Sundays are the best days for Simon, thanks to the bit of time he spends at the cafe near his place. And because every Sunday, SHE is there.

This Sunday is no different… until it is.

Genre: Romance, Drama

• • • • •

“What are you reading?”

Simon thinks the girl didn’t hear him because it takes a while for her to react. Until she moves the book just enough that he can see the cover as she keeps reading. It’s mostly red, with a rectangle in the middle with a dark-eyed girl… probably. There’s also some writing, of course, but it’s too blurry for him to read. Not that he cares all that much.

“What’s it about?”

Once again, she moves the book, this time turning it so he can read the synopsis on the back. There’s no way he’s ever going to be able to read that from where he sits. He almost gets up in order to actually see but chooses to act as if he’s reading instead. He squints, blindly moving his pupils over the blur.

“Looks interesting…”

Nothing else comes to his mind. Of course, it has to be interesting. Why the hell would she be reading the thing if it wasn’t? With the conversational door now ajar, he scrambles for things to say, questions to ask. Every Sunday morning, for many months now, they’ve both been having coffee here and he somehow feels like he knows her. Even if all they’ve ever shared were polite smiles and furtive glances. Which may be why he has no idea what to say so she’ll get interested in him rather than her book.
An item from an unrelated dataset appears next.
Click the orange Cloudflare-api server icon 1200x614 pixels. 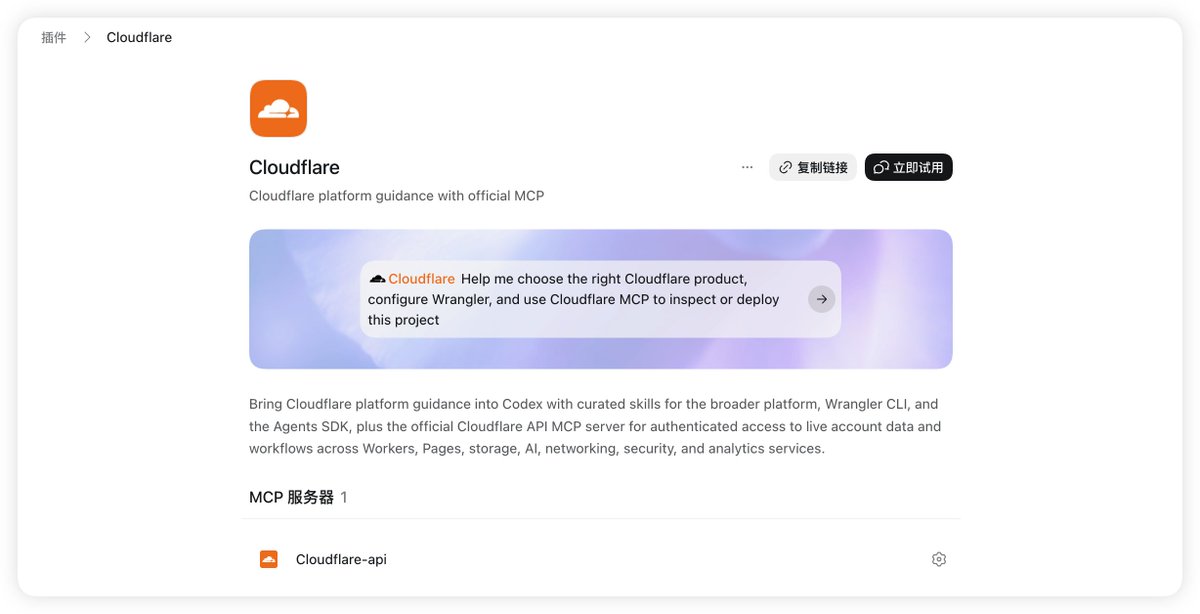point(268,559)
He’s scrambling for the perfect intro, something funny and clever. He usually has no trouble finding the right thing to say, yet he’s stomped after three meaningless sentences. He considers coming clean and telling her he couldn’t read a single word because of his stupid eyes. Maybe she’d tell him what the book is about. Still, he decides he’d rather just look at her. Doesn’t matter that he’s almost blind, he can still guess (imagine) what she’s wearing.

The black on her legs, that’s her boots, the ones she always wears even in such warm weather. Then comes the deep bronze of her skin, going high enough to guess that she’s wearing a very short skirt, black as well. She’s wearing a red tank top, the kind of hue that is blinding it’s so pure. He only knows it’s a tank top because of the brown of the arms he sees moving when she brings the blueberry muffin to her mouth.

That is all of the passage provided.